I haven’t written for a while. Away in Israel during the month of June, and busy for the past two months with the last editing sequence of the Hebrew version of my memoir, I was too busy to write. That, in spite of the events that precipitated the current cycle of violence that is raging between Israel and Hamas. Then the war broke out and I was reluctant to write about it. Not only because much has been already written and spoken about the war, but also because I find it too hard emotionally. It brings me back to the day I was widowed during the 1967 war. As if time hasn’t passed. As if I haven’t successfully rebuilt a fulfilling life for myself.

But I can’t remain silent. Not after the odd ceasefire proposal that Secretary of State John Kerry submitted to the parties on Friday. 

To be sure, there have been enough reasons to speak up, from the moment three innocent Jewish Israeli teenagers were abducted in the West Bank on June 12, by two Palestinian terrorists disguised as religious Jews, and the Israeli government’s response to the kidnapping. I was in Israel then, affected by the grace of the missing children’s parents.

Two weeks after their abduction their  slaughtered bodies were found.
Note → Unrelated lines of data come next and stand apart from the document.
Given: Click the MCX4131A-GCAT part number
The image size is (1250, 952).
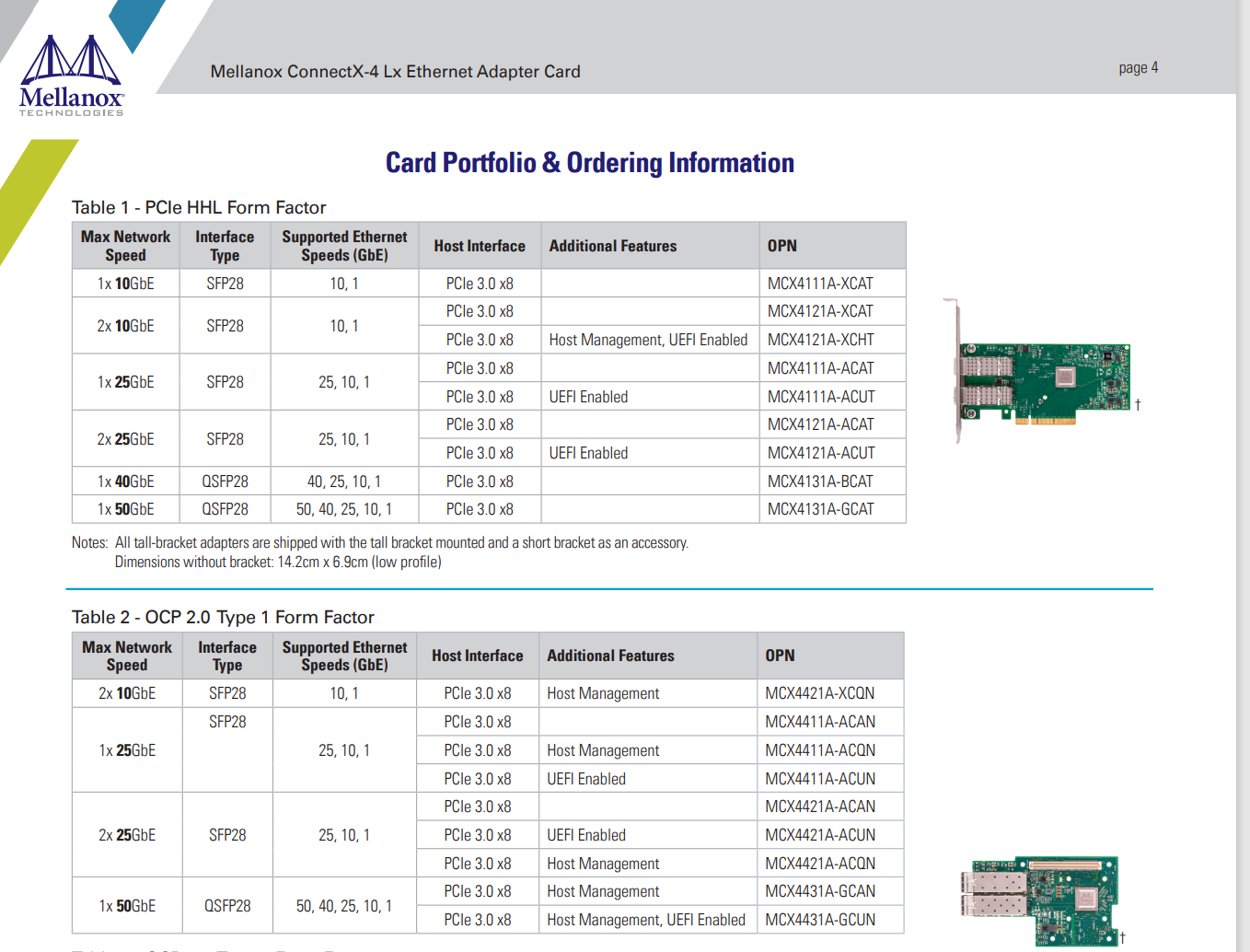Looking at the screenshot, I should 820,509.
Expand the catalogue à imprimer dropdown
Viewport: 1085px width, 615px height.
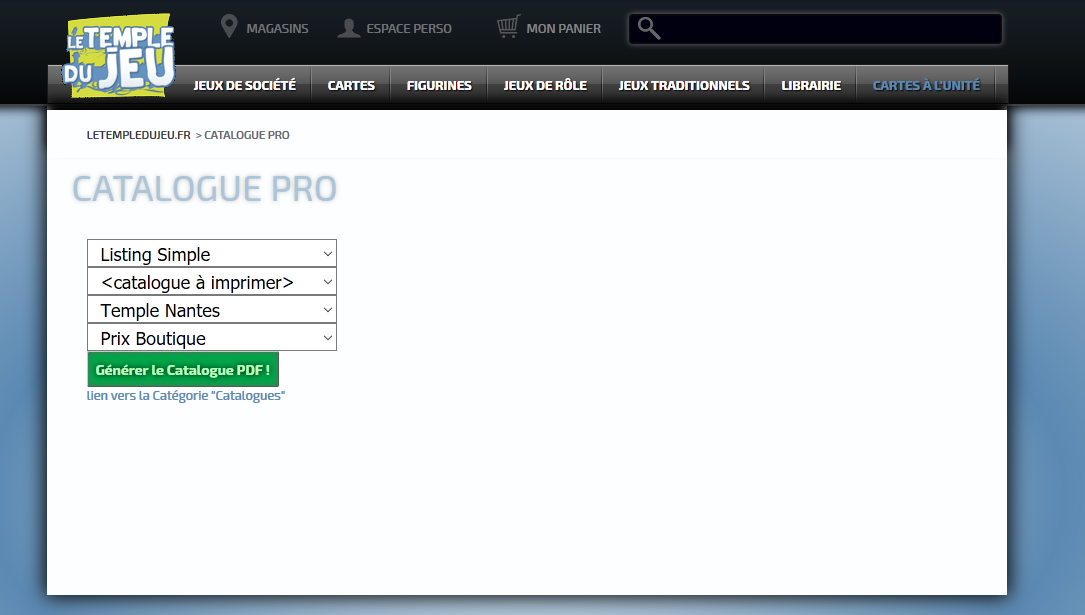[x=212, y=282]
That followed by the horrific murder of a Palestinian boy by a few misguided avenging extremist Israeli Jews, and all hell broke loose.

Israeli cities have been bombarded by Hamas with thousands of rockets and missiles to which Israel had no choice but to respond. Additionally, Israel discovered over thirty underground tunnels Hamas had built in order to penetrate Israeli towns, for the purpose of abducting and killing Israelis. That discovery has suddenly posed a strategic challenge for Israel it hasn’t known before.

Israel is facing a cruel, stubborn, sardonic enemy that is gaining from the suffering of its own people. That is how terrorist organizations operate. They rely on political gains resulting from widespread sympathy after massive retaliation that is expected from the party they had harmed in the first place. You can read about such tactics in any introductory textbook on the subject of terrorism.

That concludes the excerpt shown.